DIFFUSION D’IMAGES VIOLENTES DANS UNE CERTAINE PRESSE : Le Cored menace et rappelle les lignes rouges de l’éthique journalistique




 
 
 
Face à la recrudescence de la diffusion d’images de violence jugées choquantes et insoutenables, le Conseil pour l’observation des règles d’éthique et de déontologie dans les médias (Cored), dans un communiqué rendu public le 27 janvier 2026, met en garde les professionnels des médias contre des dérives contraires aux principes fondamentaux du journalisme et rappelle que le droit à l’information ne saurait s’exercer au détriment de la dignité humaine.
 
Le Cored se dit profondément préoccupé par la multiplication de contenus visuels violents diffusés dans certains médias, notamment à la suite d’accidents ou de faits survenus dans la sphère domestique. L’organe d’autorégulation déplore que des images à caractère choquant aient été publiées et relayées le 26 janvier 2026, sans considération suffisante pour les conséquences psychologiques sur le public, en particulier les personnes vulnérables et les âmes sensibles. Selon le Conseil, ces pratiques traduisent une méconnaissance, voire un mépris, des règles élémentaires d’éthique et de déontologie qui encadrent l’exercice du métier de journaliste. « Informer ne signifie pas tout montrer », rappelle le Cored, insistant sur la nécessité d’un discernement accru dans le choix des images et des séquences diffusées.
 
 
 
Le droit à l’information encadré par la loi et la déontologie
 
Dans son communiqué, le Cored rappelle que le droit du public à l’information, souvent invoqué pour justifier la publication de contenus sensibles, est strictement encadré par les textes en vigueur.

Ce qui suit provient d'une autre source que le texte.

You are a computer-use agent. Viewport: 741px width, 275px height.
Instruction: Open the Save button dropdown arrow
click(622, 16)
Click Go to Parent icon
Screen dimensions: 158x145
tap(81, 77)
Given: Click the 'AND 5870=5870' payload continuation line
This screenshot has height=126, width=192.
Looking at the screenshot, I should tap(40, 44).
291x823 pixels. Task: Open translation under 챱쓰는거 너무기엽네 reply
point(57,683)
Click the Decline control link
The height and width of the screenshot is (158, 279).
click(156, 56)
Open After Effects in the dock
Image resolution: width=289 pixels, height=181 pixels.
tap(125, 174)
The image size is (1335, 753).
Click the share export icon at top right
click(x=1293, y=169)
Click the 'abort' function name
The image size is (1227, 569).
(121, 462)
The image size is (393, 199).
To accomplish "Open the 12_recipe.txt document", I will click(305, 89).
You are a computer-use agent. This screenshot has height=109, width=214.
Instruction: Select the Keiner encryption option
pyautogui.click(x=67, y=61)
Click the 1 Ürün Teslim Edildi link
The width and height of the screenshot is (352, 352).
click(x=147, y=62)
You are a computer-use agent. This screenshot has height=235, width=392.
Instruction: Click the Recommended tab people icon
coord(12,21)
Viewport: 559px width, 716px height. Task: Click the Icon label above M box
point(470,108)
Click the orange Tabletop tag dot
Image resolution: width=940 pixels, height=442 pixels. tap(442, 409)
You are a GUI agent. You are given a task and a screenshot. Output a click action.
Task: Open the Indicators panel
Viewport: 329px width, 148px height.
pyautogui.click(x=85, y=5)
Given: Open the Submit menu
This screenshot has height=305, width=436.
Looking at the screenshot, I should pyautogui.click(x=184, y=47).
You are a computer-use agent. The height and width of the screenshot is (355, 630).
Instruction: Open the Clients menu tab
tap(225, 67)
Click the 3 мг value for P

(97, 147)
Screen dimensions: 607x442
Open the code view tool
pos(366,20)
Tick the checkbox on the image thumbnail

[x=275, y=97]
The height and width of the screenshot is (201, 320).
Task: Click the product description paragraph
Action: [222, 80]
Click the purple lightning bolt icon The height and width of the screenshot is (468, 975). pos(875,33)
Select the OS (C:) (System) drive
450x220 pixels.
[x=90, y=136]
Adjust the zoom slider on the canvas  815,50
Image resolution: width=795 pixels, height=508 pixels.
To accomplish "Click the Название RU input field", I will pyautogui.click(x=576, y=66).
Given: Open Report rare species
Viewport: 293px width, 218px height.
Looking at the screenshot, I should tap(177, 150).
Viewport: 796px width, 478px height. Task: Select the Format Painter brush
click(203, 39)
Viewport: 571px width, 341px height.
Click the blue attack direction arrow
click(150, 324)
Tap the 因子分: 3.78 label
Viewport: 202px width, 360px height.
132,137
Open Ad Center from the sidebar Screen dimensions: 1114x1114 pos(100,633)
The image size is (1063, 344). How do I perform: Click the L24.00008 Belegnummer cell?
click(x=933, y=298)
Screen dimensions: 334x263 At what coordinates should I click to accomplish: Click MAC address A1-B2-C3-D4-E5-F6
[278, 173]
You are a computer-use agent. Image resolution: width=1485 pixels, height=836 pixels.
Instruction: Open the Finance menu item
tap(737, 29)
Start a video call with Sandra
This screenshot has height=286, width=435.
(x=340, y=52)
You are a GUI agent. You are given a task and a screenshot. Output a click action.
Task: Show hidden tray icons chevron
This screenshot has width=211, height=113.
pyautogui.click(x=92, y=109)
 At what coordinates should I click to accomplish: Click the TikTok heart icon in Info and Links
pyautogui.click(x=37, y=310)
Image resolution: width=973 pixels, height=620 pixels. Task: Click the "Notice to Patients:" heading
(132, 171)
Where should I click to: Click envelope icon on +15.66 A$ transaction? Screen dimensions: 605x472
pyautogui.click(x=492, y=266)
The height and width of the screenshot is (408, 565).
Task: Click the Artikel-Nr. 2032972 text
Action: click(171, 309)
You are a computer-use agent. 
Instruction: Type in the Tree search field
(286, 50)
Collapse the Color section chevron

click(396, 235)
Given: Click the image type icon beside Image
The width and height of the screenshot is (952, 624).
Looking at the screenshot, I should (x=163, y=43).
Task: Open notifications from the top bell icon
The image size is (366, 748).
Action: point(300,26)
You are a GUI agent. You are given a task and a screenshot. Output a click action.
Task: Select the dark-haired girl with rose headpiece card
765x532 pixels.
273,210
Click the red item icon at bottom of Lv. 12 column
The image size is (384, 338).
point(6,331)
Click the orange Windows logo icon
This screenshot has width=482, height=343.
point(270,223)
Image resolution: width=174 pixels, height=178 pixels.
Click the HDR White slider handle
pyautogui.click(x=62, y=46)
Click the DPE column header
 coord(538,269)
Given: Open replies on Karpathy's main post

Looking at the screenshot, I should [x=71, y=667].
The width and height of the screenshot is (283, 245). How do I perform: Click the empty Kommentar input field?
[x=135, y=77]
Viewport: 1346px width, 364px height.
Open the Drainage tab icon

L’article 18 du Code de la presse est cité à cet effet, soulignant que le compte rendu, qu’il soit fait par le texte, l’image ou le son, d’accidents et de catastrophes, trouve ses limites dans le respect de la souffrance des victimes et de leurs proches. Cette disposition légale impose aux professionnels des médias une obligation de retenue et de responsabilité, en particulier lorsque les faits rapportés impliquent des scènes de mort, de blessures graves ou de violence intime. Le Cored rappelle que la recherche de l’audience ou du sensationnel ne saurait justifier la transgression de ces limites clairement établies par la loi.
 
 
 
La dignité humaine au cœur du métier de journaliste
 
Au-delà du cadre légal, le Conseil invoque également l’article 3 de la Charte des journalistes du Sénégal, qui engage les professionnels des médias à respecter, en toute circonstance, la dignité de la personne humaine, notamment celle des groupes minoritaires et des personnes en situation de vulnérabilité. Pour le Cored, la diffusion d’images violentes, sans précaution ni contextualisation adéquate, constitue une atteinte directe à ce principe fondamental. Elle peut raviver des traumatismes, porter atteinte à la mémoire des victimes et exposer le public à des contenus inadaptés, parfois sans avertissement préalable.
 
 
 
Des dérives nommément pointées du doigt
 
Le Conseil ne se contente pas d’un rappel de principe. Il déplore explicitement la récurrence de ces dérives dans certains organes de presse, citant des publications parues dans un quotidien et un média en ligne le lundi 26 janvier 2026. Ces contenus, jugés contraires aux règles déontologiques, illustrent, selon le Cored, une tendance inquiétante à banaliser la violence à travers l’image. Sans verser dans la stigmatisation, l’organe d’autorégulation estime nécessaire d’alerter l’ensemble de la profession sur les risques d’un tel glissement, qui menace à terme la crédibilité des médias et la confiance du public.
 
 
 
Un avertissement clair et un appel à la responsabilité
 
Face à ces constats, le Cored met formellement en garde contre la publication et la diffusion d’images de violence insoutenables, en particulier celles liées à des accidents ou à des scènes relevant de la vie privée. Le communiqué tient lieu d’avertissement et appelle les rédactions à faire preuve de responsabilité, de discernement et de respect dans le traitement des contenus visuels. Le Conseil invite les journalistes et techniciens des médias à se rappeler que leur mission première est d’informer sans nuire, d’éclairer sans choquer inutilement, et de servir l’intérêt général tout en préservant la dignité humaine.
 
 
 
Préserver l’éthique pour sauvegarder la confiance du public
 
En conséquence le Cored réaffirme que le respect de la dignité humaine demeure un pilier essentiel du journalisme professionnel. À l’heure où les images circulent instantanément et massivement, la responsabilité des médias est plus que jamais engagée. L’organe d’autorégulation appelle ainsi l’ensemble des acteurs de l’information à une introspection collective, afin de renforcer les bonnes pratiques et d’éviter que la quête de l’impact visuel ne prenne le pas sur les valeurs fondamentales de la profession. Car, rappelle le Cored, une information responsable est aussi celle qui protège, respecte et humanise.